Return the lines of the records exactly as they appear, beginning at the line containing "Find the location" and ending after the line containing "y-tick-label-right: 0.6 is". Leave out the pictures.

-------- Extracted records --------

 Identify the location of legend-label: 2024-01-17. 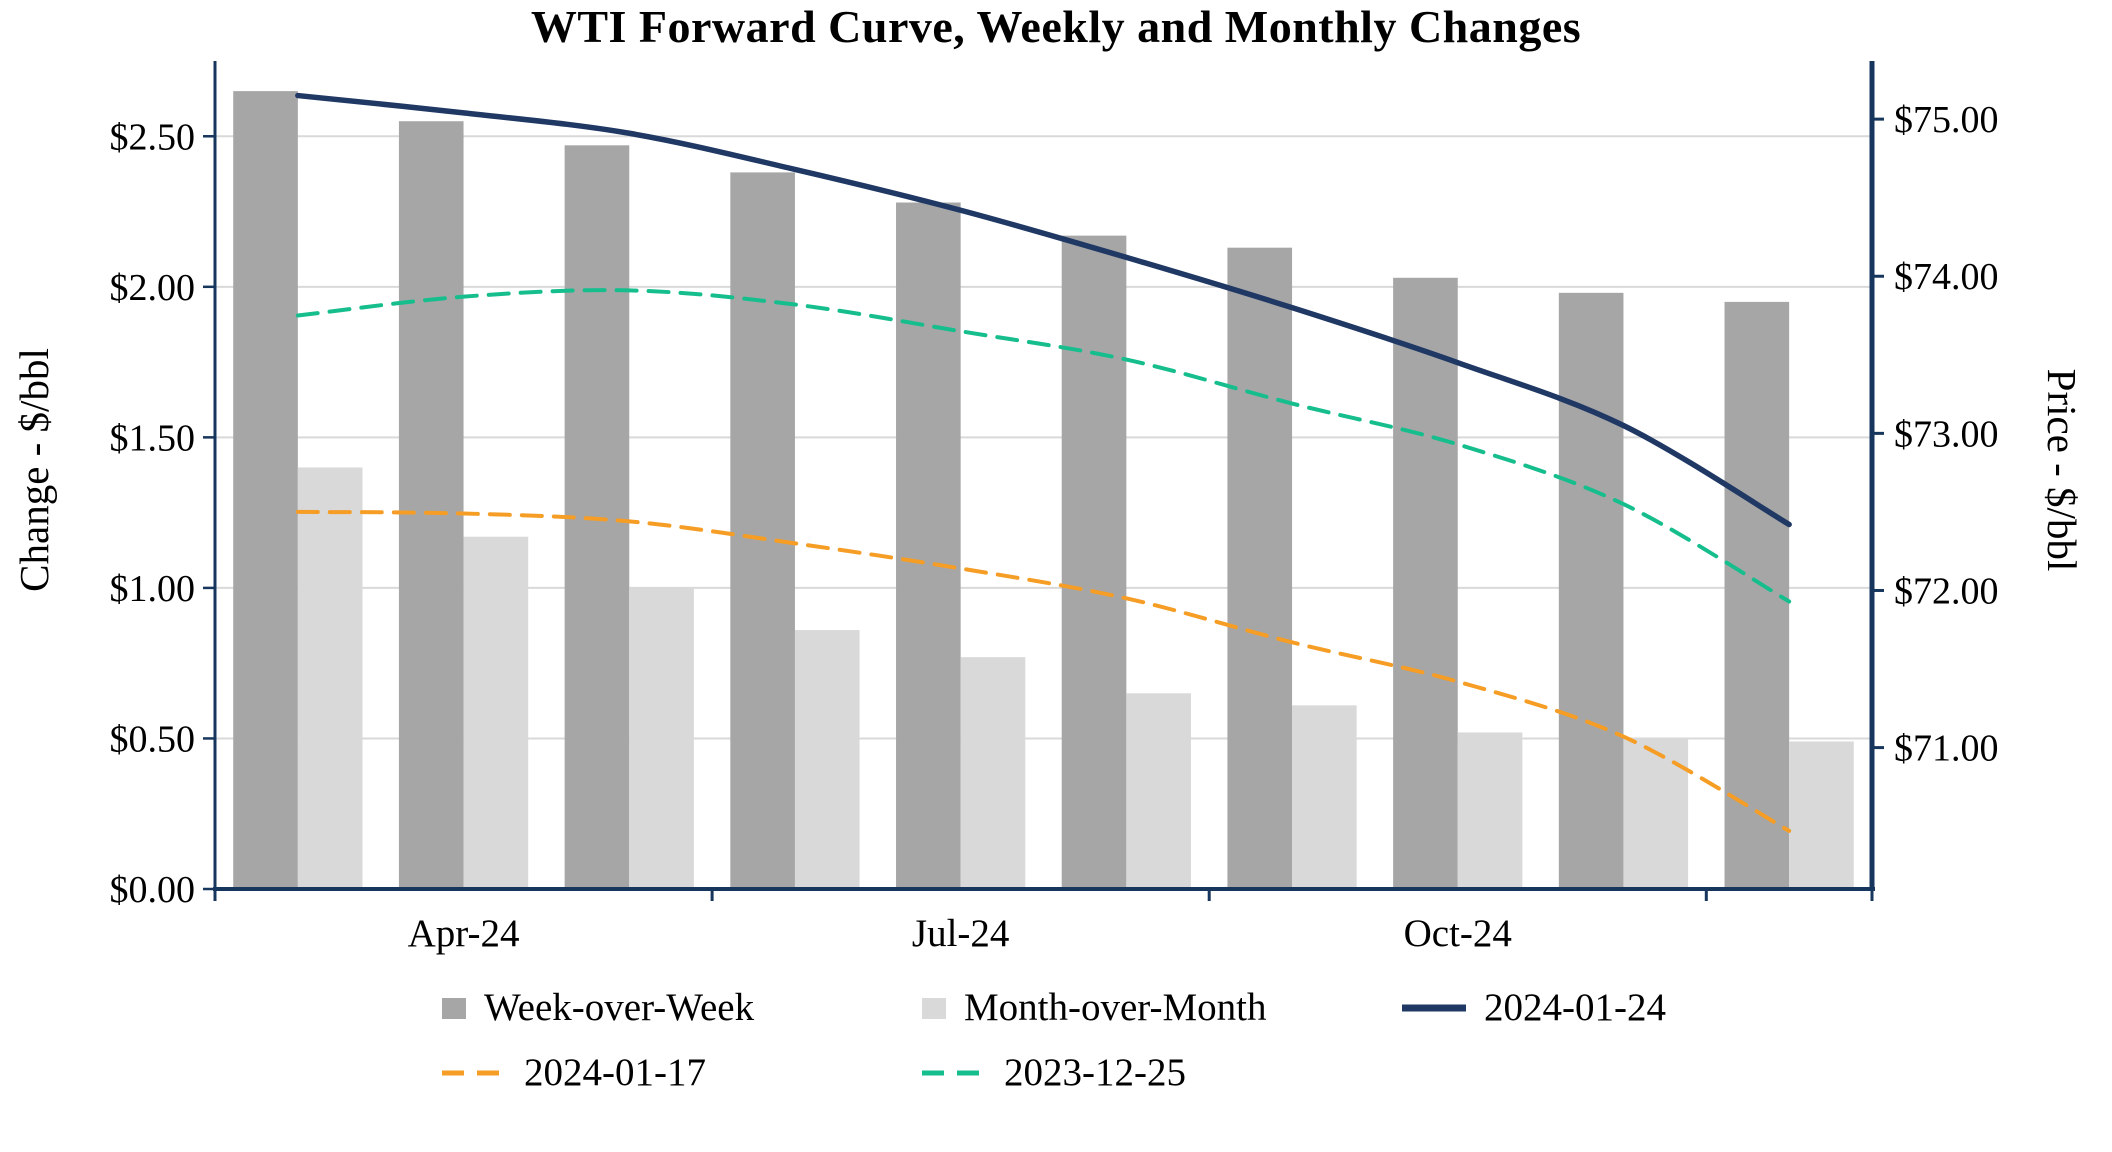
(615, 1072).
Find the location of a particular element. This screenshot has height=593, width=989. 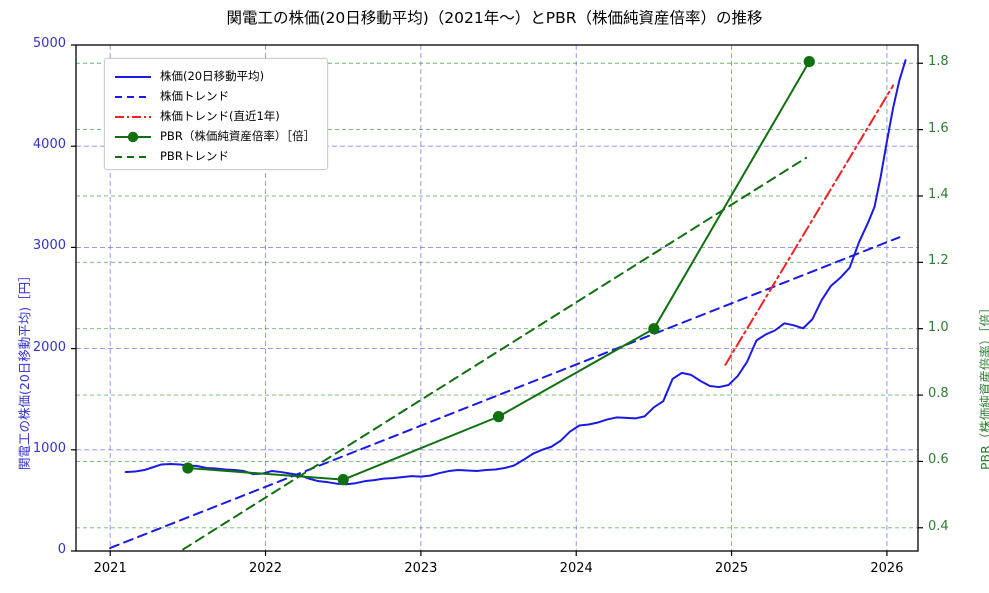

y-tick-label-right: 0.6 is located at coordinates (938, 460).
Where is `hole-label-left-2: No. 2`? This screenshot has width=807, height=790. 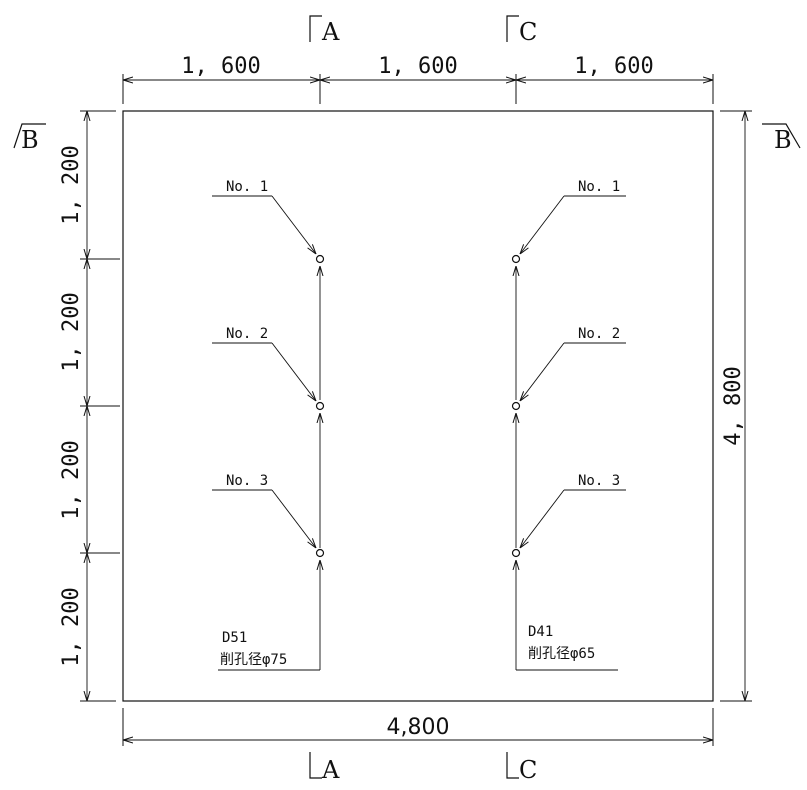 hole-label-left-2: No. 2 is located at coordinates (247, 334).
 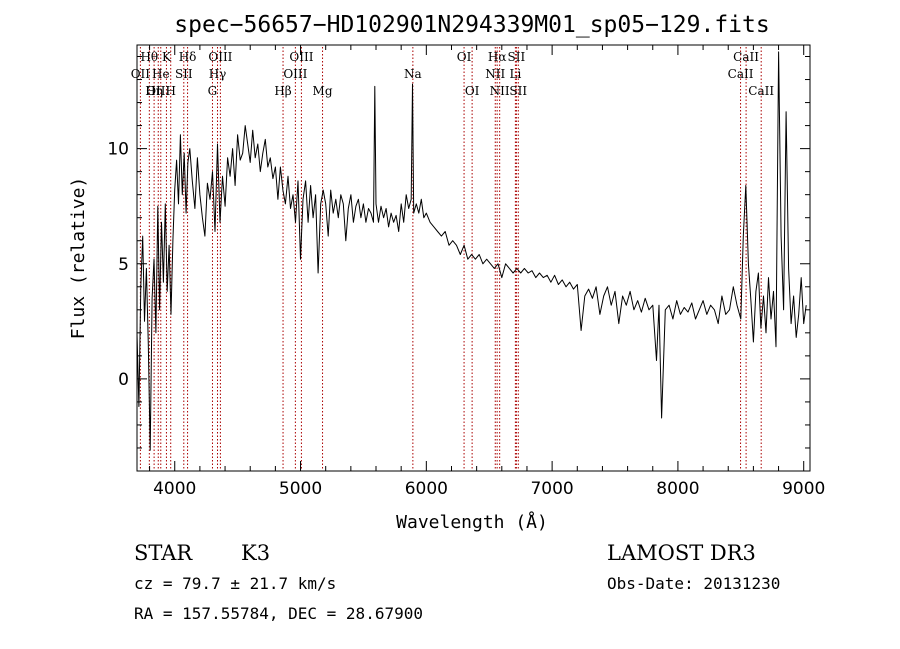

--------

- Answer below
Find the location of a particular element. This screenshot has height=593, width=989. 

y-tick-label-right: 0.6 is located at coordinates (938, 460).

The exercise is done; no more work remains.